Copy the data below word for word, starting with the line containing "is (600, 400)." and continuing through the line containing "at (464, 512).". Include both of those lines.

* * * * * * *

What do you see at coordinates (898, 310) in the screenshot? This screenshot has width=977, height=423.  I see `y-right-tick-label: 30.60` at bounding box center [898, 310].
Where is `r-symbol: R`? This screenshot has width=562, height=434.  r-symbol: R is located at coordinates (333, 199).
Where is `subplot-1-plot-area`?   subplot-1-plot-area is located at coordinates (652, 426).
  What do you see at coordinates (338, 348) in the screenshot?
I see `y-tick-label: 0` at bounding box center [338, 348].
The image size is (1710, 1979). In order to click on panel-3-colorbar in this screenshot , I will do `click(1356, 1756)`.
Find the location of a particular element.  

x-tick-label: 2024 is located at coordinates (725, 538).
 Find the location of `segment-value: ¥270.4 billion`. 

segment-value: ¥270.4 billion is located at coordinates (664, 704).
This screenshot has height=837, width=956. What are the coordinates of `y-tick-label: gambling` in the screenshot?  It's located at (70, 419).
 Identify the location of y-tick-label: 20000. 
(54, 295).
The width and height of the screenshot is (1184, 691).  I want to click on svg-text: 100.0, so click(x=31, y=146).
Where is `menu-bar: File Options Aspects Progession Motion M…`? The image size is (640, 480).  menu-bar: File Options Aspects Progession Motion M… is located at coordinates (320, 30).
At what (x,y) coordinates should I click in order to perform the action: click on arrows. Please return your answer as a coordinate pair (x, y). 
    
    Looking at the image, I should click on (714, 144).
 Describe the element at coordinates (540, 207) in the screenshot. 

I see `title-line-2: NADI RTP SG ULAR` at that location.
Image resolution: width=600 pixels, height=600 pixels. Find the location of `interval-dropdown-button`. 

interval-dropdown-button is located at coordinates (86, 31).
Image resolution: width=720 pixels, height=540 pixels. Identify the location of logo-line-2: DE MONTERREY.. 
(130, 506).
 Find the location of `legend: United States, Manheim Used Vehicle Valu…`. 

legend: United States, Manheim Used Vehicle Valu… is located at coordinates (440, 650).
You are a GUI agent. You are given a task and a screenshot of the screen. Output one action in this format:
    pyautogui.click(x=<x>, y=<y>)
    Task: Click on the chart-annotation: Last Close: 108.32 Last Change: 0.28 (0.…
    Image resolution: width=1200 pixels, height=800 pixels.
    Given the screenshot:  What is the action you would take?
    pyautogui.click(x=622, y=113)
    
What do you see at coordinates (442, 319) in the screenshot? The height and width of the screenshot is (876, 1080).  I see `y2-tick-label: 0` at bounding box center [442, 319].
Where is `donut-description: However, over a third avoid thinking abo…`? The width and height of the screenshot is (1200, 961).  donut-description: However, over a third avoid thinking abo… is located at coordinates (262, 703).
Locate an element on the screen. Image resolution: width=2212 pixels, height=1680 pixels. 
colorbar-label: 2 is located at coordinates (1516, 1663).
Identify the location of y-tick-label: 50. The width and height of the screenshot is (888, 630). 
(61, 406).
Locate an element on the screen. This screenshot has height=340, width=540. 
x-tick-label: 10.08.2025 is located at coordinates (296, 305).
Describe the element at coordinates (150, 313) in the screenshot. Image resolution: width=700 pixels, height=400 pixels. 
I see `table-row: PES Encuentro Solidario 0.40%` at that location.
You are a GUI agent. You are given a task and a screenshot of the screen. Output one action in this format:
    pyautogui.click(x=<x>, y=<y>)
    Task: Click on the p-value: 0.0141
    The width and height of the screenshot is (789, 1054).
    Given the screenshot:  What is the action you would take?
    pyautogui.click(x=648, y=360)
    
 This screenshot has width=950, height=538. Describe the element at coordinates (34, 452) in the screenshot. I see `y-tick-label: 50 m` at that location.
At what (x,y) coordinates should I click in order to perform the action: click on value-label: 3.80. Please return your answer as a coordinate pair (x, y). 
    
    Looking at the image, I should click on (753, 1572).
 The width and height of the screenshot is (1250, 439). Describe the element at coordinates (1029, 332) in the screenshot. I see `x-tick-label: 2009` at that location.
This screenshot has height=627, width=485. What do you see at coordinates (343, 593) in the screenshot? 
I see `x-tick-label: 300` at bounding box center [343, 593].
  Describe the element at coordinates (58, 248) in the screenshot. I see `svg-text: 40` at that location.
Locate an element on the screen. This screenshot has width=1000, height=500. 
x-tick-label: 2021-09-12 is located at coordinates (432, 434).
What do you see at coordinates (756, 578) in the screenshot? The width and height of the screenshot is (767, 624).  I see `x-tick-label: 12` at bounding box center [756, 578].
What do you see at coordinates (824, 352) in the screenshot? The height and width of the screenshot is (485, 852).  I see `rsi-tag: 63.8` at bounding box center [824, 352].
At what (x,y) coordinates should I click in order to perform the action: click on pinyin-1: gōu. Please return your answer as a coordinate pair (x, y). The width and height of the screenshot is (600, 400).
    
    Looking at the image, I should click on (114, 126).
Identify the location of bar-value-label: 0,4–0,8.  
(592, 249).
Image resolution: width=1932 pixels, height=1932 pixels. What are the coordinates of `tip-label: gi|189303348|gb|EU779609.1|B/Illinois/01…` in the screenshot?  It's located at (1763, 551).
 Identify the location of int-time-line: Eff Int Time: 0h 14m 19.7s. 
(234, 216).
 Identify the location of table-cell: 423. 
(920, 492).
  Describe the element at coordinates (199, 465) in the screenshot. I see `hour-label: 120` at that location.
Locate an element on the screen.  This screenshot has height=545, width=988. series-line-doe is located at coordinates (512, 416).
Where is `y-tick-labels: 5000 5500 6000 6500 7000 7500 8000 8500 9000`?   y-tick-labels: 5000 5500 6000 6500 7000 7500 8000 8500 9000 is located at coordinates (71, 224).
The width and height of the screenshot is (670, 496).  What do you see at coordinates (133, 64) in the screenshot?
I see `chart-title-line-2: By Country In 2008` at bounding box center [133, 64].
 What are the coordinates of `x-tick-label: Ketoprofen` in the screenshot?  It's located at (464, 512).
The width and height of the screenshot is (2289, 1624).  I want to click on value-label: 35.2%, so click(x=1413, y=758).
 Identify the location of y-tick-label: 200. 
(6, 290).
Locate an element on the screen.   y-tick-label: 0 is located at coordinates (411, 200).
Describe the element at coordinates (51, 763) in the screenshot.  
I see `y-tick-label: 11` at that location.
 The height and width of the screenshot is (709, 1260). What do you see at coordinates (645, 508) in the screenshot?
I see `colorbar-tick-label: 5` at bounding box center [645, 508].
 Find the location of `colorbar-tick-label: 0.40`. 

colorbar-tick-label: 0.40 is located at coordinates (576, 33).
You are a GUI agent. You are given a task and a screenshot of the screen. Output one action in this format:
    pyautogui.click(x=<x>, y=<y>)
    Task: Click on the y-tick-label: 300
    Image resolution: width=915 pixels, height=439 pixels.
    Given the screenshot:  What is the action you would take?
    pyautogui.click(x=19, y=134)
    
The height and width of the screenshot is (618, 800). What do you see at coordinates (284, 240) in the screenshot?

* * * * * * *

:: Solution for this problem ::
At what (x,y) coordinates should I click in order to perform the action: click on pinyin-1: gōu. Please return your answer as a coordinate pair (x, y). The width and height of the screenshot is (600, 400).
    
    Looking at the image, I should click on (114, 126).
Identify the location of bar-value-label: 0,4–0,8.  
(592, 249).
Image resolution: width=1932 pixels, height=1932 pixels. What are the coordinates of `tip-label: gi|189303348|gb|EU779609.1|B/Illinois/01…` in the screenshot?  It's located at (1763, 551).
 Identify the location of int-time-line: Eff Int Time: 0h 14m 19.7s. 
(234, 216).
 Identify the location of table-cell: 423. 
(920, 492).
  Describe the element at coordinates (199, 465) in the screenshot. I see `hour-label: 120` at that location.
Locate an element on the screen.  This screenshot has height=545, width=988. series-line-doe is located at coordinates (512, 416).
Where is `y-tick-labels: 5000 5500 6000 6500 7000 7500 8000 8500 9000`?   y-tick-labels: 5000 5500 6000 6500 7000 7500 8000 8500 9000 is located at coordinates (71, 224).
The width and height of the screenshot is (670, 496).  What do you see at coordinates (133, 64) in the screenshot?
I see `chart-title-line-2: By Country In 2008` at bounding box center [133, 64].
 What are the coordinates of `x-tick-label: Ketoprofen` in the screenshot?  It's located at (464, 512).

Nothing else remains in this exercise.